Der Knackpunkt bei der Besteuerung von Kapitalerträgen: Der für die Abgeltungsteuer maßgebliche, relativ niedrige Steuersatz von 25 Prozent sollte auch einen Anreiz darstellen, im Ausland geparktes Schwarzgeld nach Deutschland zurückzuholen und wieder der Steuerehrlichkeit zu unterwerfen. Damals waren die Mittel für die Steuerbehörden, Kenntnis über ausländisches Vermögen und dessen Erträge zu erhalten, noch relativ beschränkt. Dies hat sich jetzt jedoch fundamental geändert, und es sind nicht nur die Steuer-CDs, die dafür sorgen. Denn mit dem neuen internationalen OECD-Steuerabkommen, das exakt 2017 in Kraft treten soll, wird ein automatischer Steuer-Informationsaustausch eingeführt, der es immer mehr erschwert, ausländische Kapitalerträge zu verheimlichen. Einen Durchbruch in dieser Frage gab es in der vergangenen Woche: Da hatten sich mit der Schweiz und Singapur zwei klassische „Steueroasen“ dazu bereit erklärt, sich an dem neuen Informationsaustausch zu beteiligen.

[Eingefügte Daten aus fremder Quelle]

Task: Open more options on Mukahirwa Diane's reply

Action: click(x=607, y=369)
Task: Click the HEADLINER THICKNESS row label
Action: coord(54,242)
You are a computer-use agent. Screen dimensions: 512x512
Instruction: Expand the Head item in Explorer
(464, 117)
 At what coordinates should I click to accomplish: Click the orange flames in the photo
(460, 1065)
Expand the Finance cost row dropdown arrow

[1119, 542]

Das automatische Meldesystem von Auslandskonten an die Steuerbehörden der Heimatländer sorgt dafür, dass auch in den meisten Steueroasen von einem Bankgeheimnis nicht mehr die Rede sein kann. Dies ist der logische Grund dafür, dass die SPD das Steuerprivileg für Kapitaleinkünfte spätestens 2017 kippen will. Gleich mehrere SPD-Landesfinanzminister sprachen sich für eine Abschaffung der Abgeltungsteuer aus. „Wenn uns sogar Länder wie die Schweiz und Luxemburg bald alle Kapitalerträge von Deutschen melden, hat die Abgeltungsteuer jegliche Berechtigung verloren„, betonte der rheinland-pfälzische Finanzminister Carsten Kühl in einem Spiegel-Interview.

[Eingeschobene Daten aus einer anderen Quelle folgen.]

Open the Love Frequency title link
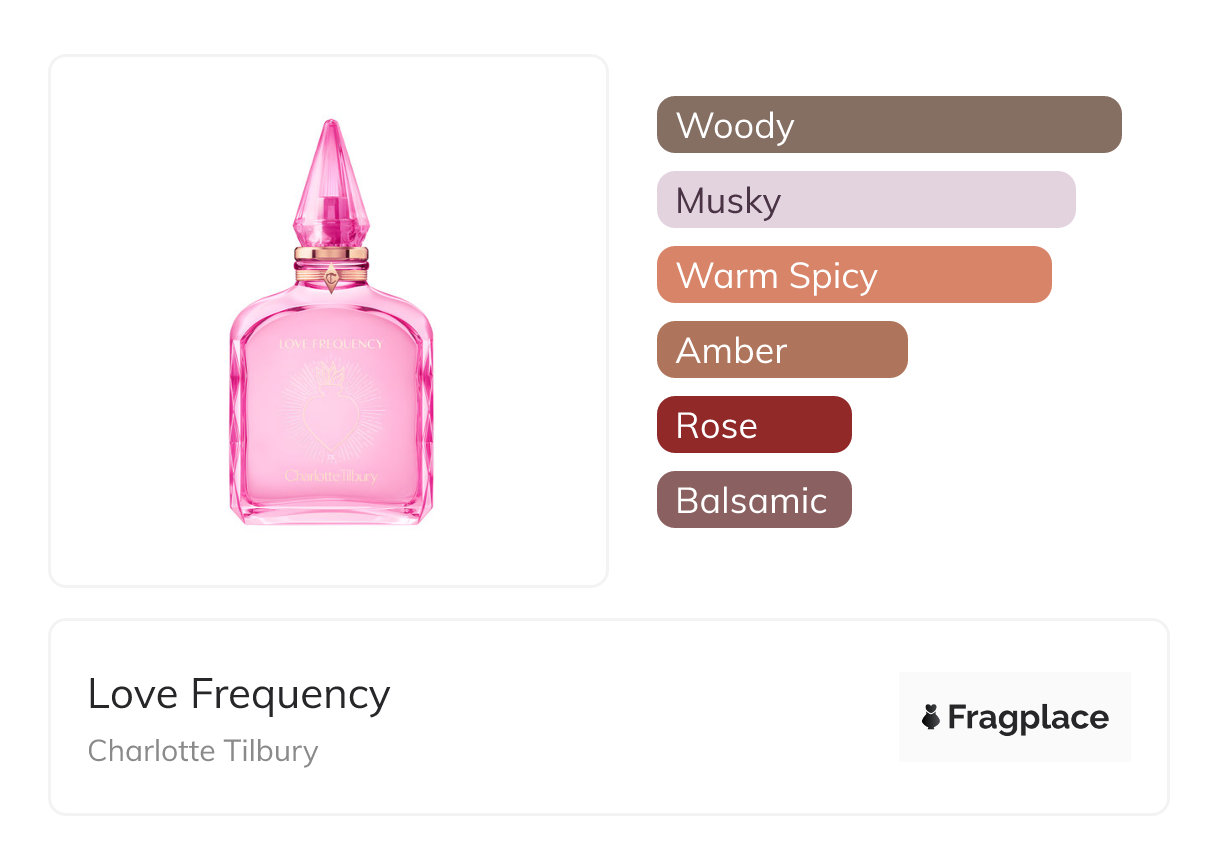 (239, 693)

NRW-Finanzminister Norbert Walter-Borjans sieht die Sache genauso: Die Grundlage für die Abgeltungsteuer sei „entfallen“, ihre Beibehaltung wäre „hochgradig ungerecht“. Kommt es also spätestens 2017 zur Angleichung der Besteuerung von Kapitalerträgen an die regulären Steuersätze? Es muss damit gerechnet werden. Doch das Problem: Die Abschaffung der Abgeltungsteuer käme für die Mehrheit der Sparer und Investoren einer Steuererhöhung gleich. Denn der Steuersatz von maximal 45 Prozent, der aktuell auf Einkünfte wie Lohn und Gehalt Anwendung findet, würde dann auch zur Besteuerung von Kapitalerträgen verwendet. Damit würde der Wegfall der Abgeltungsteuer vor allem eines bewirken: Mehreinnahmen für den Staat zu generieren und eine steuerliche Höherbelastung der Bürger auszulösen. Und dies ist absolut inakzeptabel.

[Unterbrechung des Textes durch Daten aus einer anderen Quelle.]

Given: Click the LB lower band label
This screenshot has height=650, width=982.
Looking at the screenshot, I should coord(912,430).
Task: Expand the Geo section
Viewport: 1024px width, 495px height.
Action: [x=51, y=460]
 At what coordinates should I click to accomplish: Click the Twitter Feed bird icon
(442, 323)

SJB FondsSkyline. Fazit. Soll die Abgeltungsteuer wieder abgeschafft werden? Schon jetzt spült die Abgeltungsteuer dem deutschen Staat jedes Jahr rund 8,5 Milliarden Euro in die Kasse, die aktuellen Steuereinnahmen liegen angesichts der erfreulichen konjunkturellen Situation weit über den Schätzungen. Damit käme eine Abschaffung der Abgeltungsteuer zum denkbar ungünstigsten Zeitpunkt. Gegen die zusätzliche Steuerbelastung bzw. Steuererhöhung, die die Abschaffung für die Bürger bedeuten würde, muss schärfstens Protest eingelegt werden. Bereits jetzt verzeichnen Anleger im Rahmen der aktuellen Niedrigzinsphase nach Berücksichtigung der Inflationsraten reale Wertverluste mit ihren Investments – soll diese negative Wertentwicklung nun noch mit zusätzlichen Steuern belegt werden? Ich trete deshalb entschieden gegen einen Wegfall der Abgeltungsteuer ein. Um auch zukünftig die Aktien- und Investmentkultur in Deutschland zu stärken, sollte die Pauschalbesteuerung von 25 Prozent auf Kapitalerträge vielmehr erhalten bleiben.